While it is common for the does to have their heat cycles together, this is still an uncommonly fortuitous start to the breeding season which will result in an equally swift start to our kidding (birthing) season next March.

Each doe has an average of a 149 day gestation, so this sets us up to have 90% of our kids born within the first two weeks of March next year. This will mean lots of hard work and late nights for the goat crew next March, but we always find this time of year to be extremely rewarding as we help our beloved does bring the next adorable generation forth.

goat flirting through fence

Pictured above: Lyon flirting through the fence with the young doelings anxiously awaiting his "goat dates" for future breeding. The doelings are very curious about him.


Now that we have made it through our breeding season, we are swiftly approaching another milestone in the herd; the end of milking season.

Every November we call our milking season to an end so that we can give our now pregnant does a bit of a rest over the winter months, which allows the doe’s bodies to use all their nutrition for growing next year’s healthy youth.

For now, the next two weeks will be filled with just once per day, rather than twice per day, milkings. This decline in the number of milkings signals the doe’s bodies to begin to produce less milk. That way, by the time November 15th roles around, we are able to stop milking them completely.

Over the first week following the end of milking we will observe the does to make sure none of them are uncomfortable as their bodies adjust to the end of milking season.

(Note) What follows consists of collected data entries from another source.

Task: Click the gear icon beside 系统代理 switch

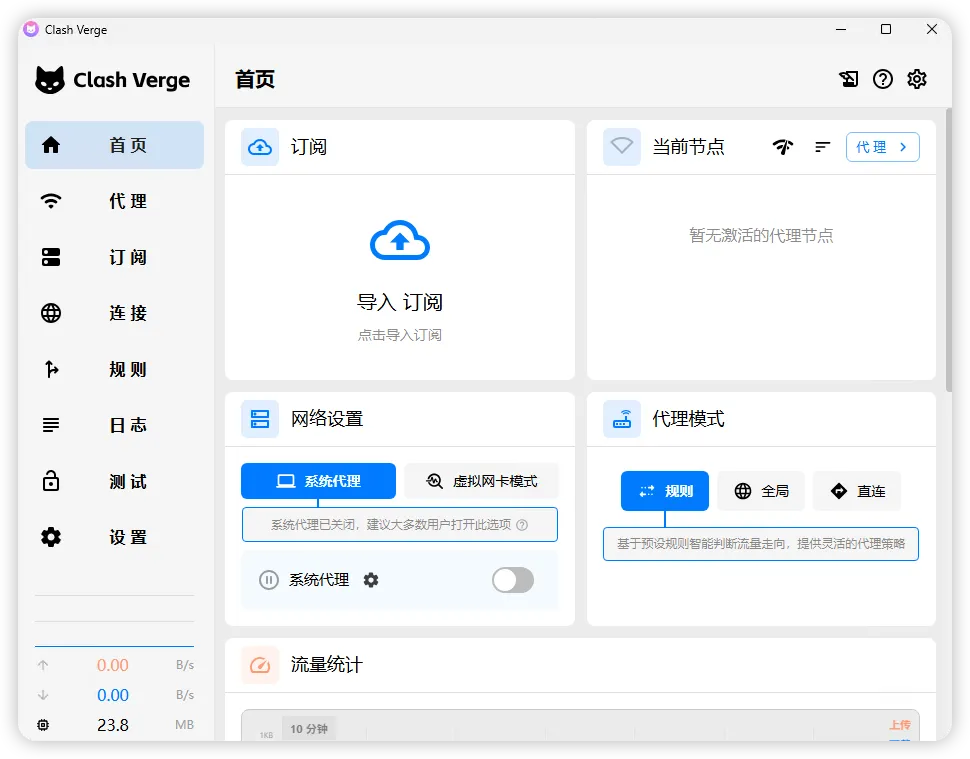Action: point(371,580)
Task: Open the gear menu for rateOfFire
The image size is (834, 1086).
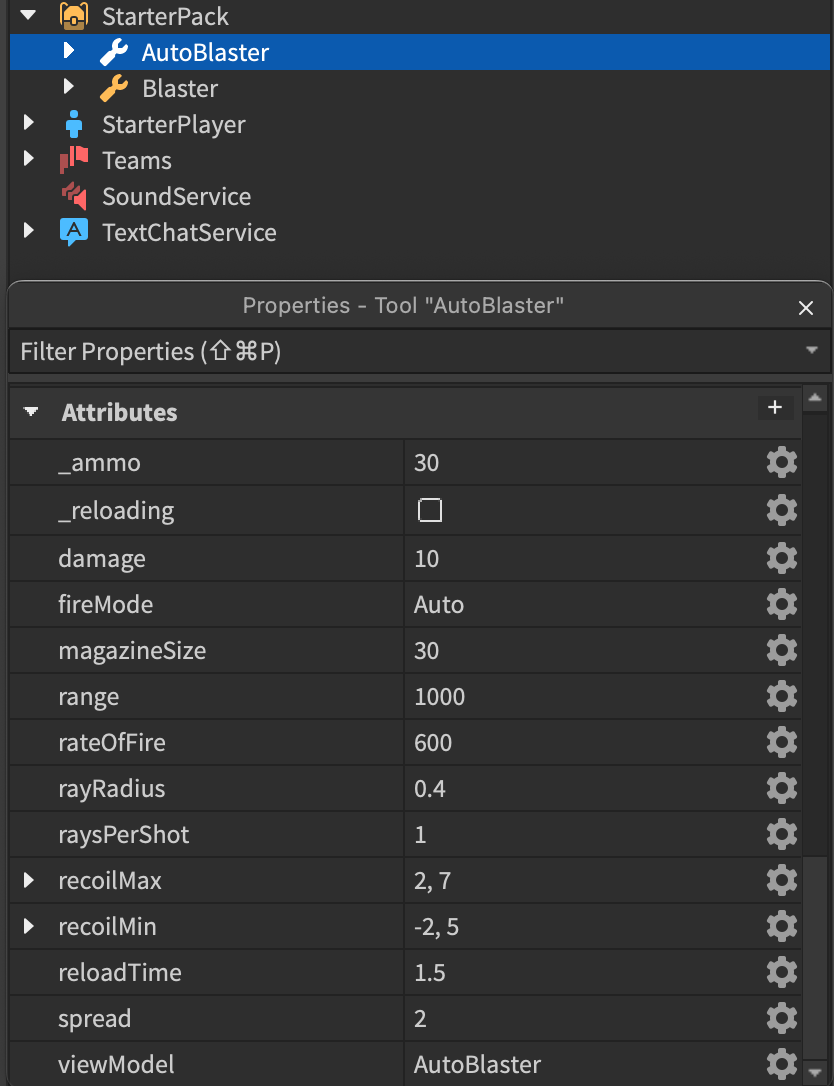Action: point(781,742)
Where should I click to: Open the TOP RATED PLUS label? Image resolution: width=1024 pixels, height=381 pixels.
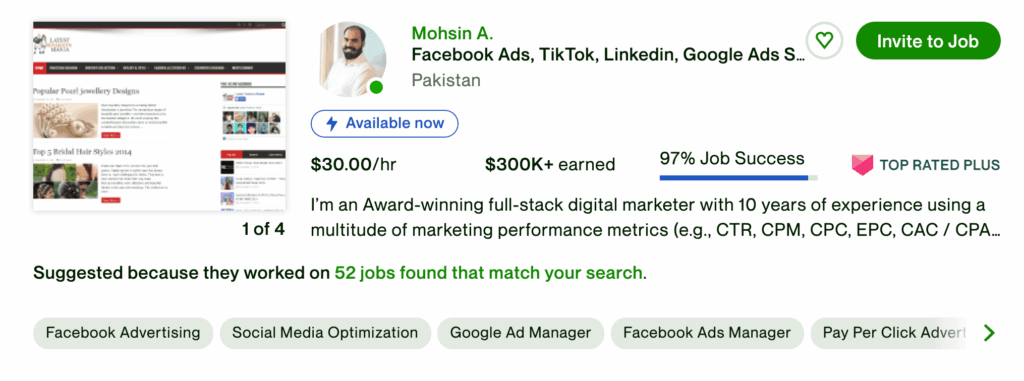939,165
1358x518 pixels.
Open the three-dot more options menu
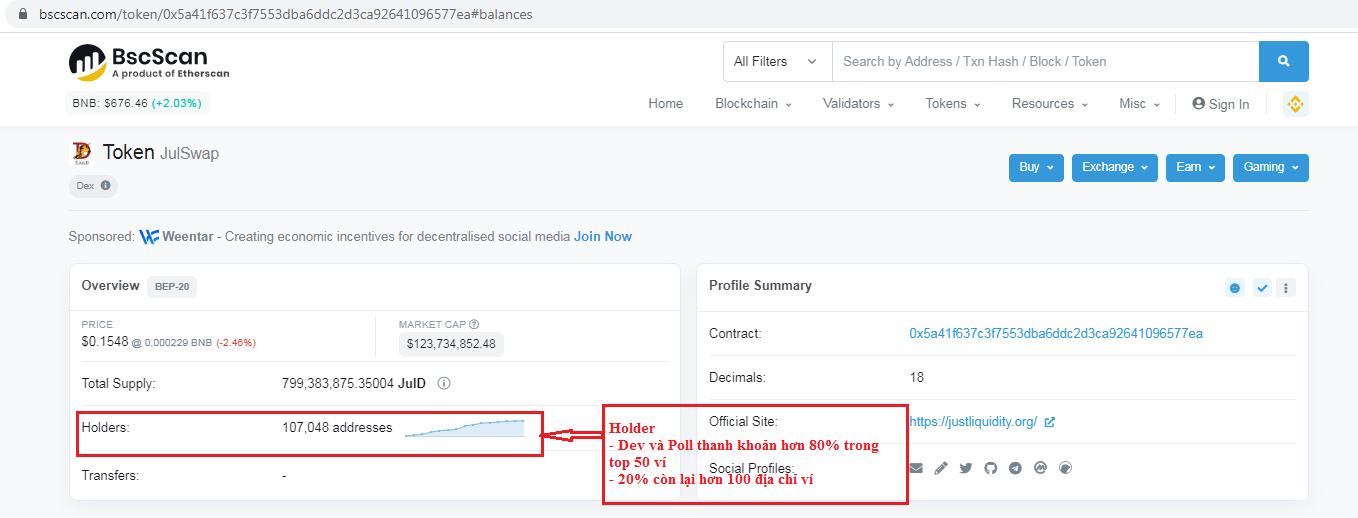(x=1286, y=288)
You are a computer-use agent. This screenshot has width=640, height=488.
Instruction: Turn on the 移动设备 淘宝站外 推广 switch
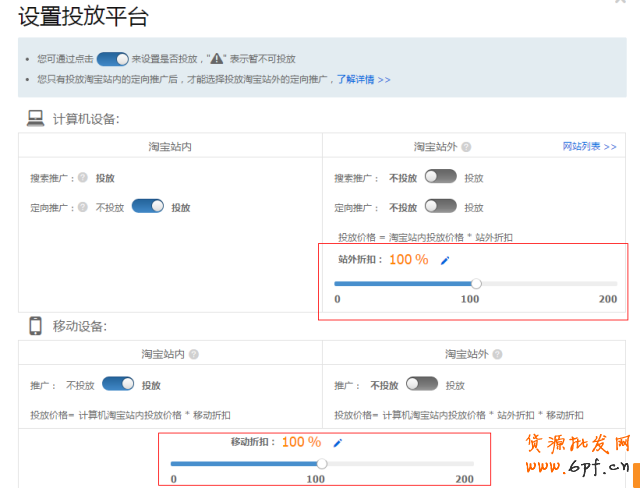coord(421,384)
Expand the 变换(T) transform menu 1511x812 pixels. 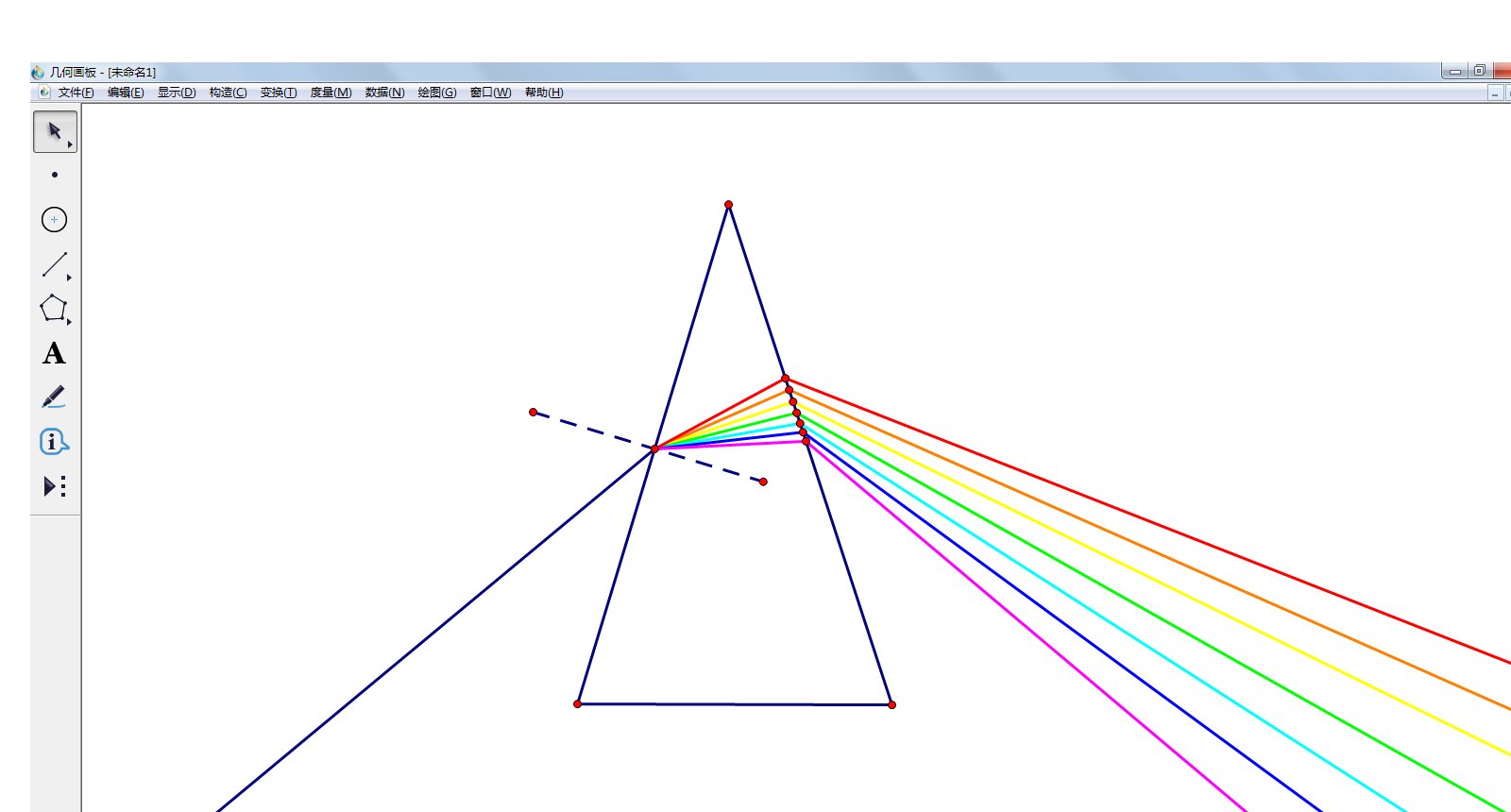[x=279, y=93]
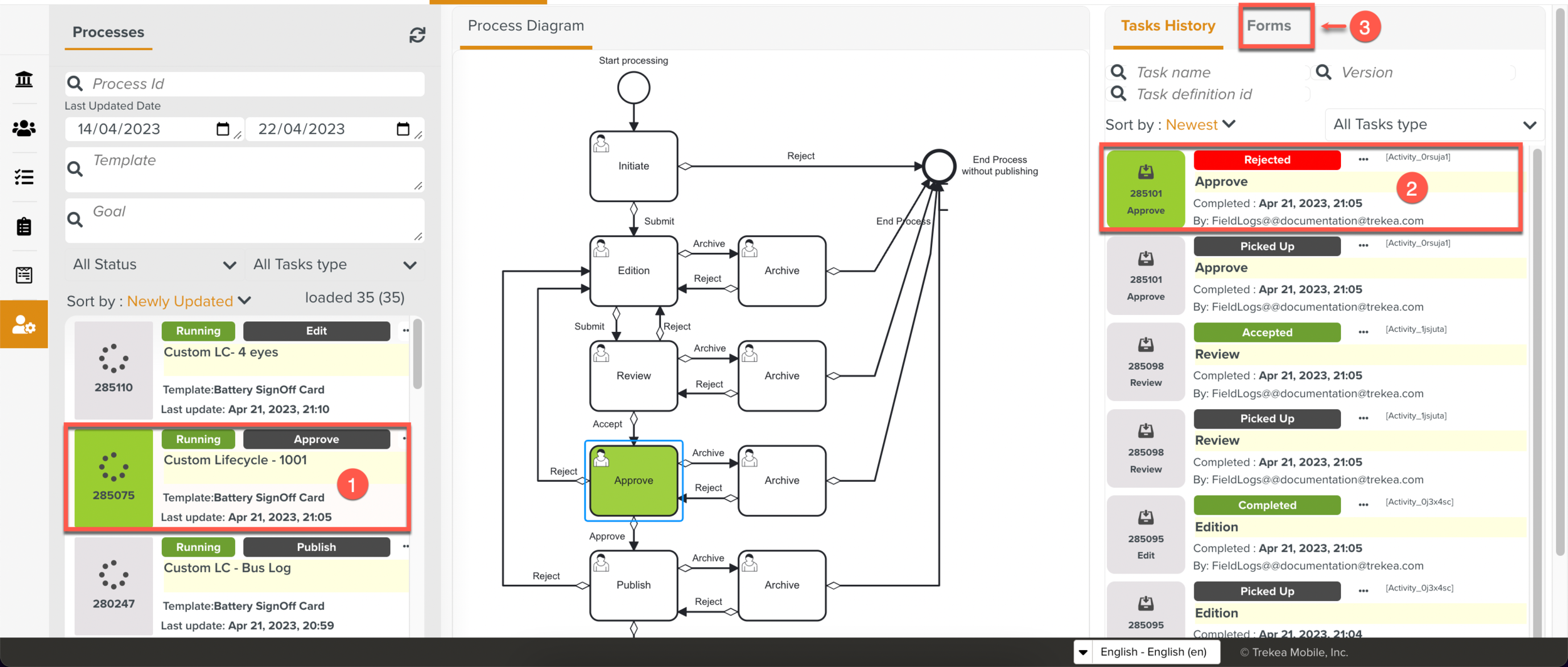1568x667 pixels.
Task: Open the users group icon in sidebar
Action: click(x=24, y=129)
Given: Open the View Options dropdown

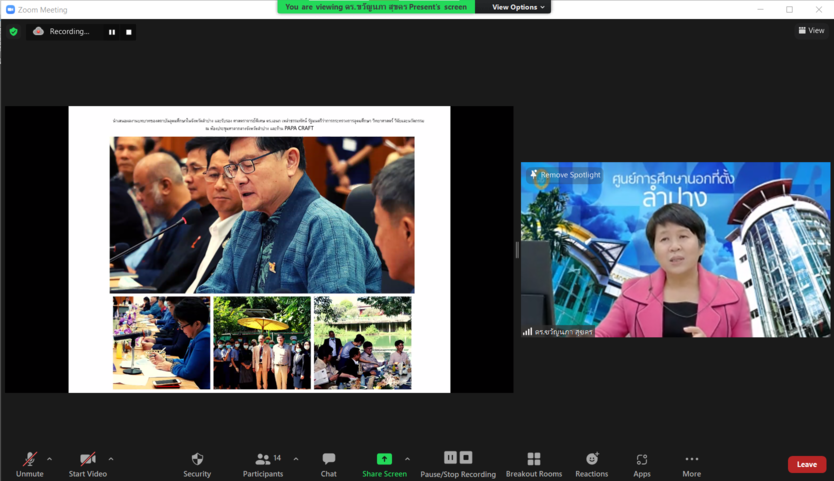Looking at the screenshot, I should 518,7.
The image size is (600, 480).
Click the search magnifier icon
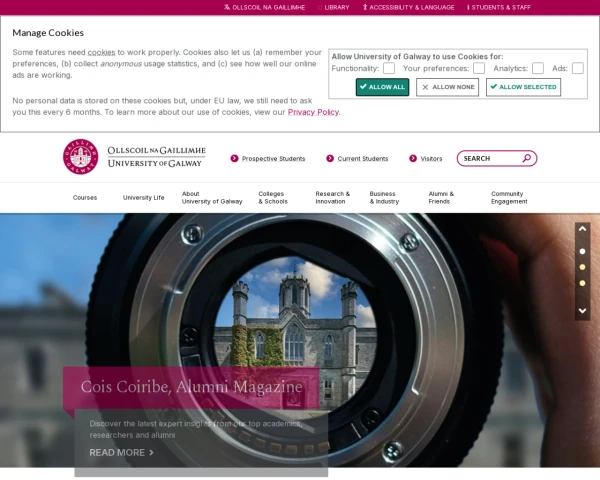pos(526,158)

After that, it is all just relaxation over winter, during which they will spend the majority of their time sunbathing, browsing their pasture, munching on delicious hay, and hiding from the rain in their cozy hay-filled barn.

bucks snuggling

Pictured above: Smooth Criminal and Steve snuggling before the start of breeding season. Apart from breeding season the bucks share a large pasture where they live harmoniously. During breeding season the bucks tend to be more dominating and aggressive toward each other so we separate them into their own "bachelor pads".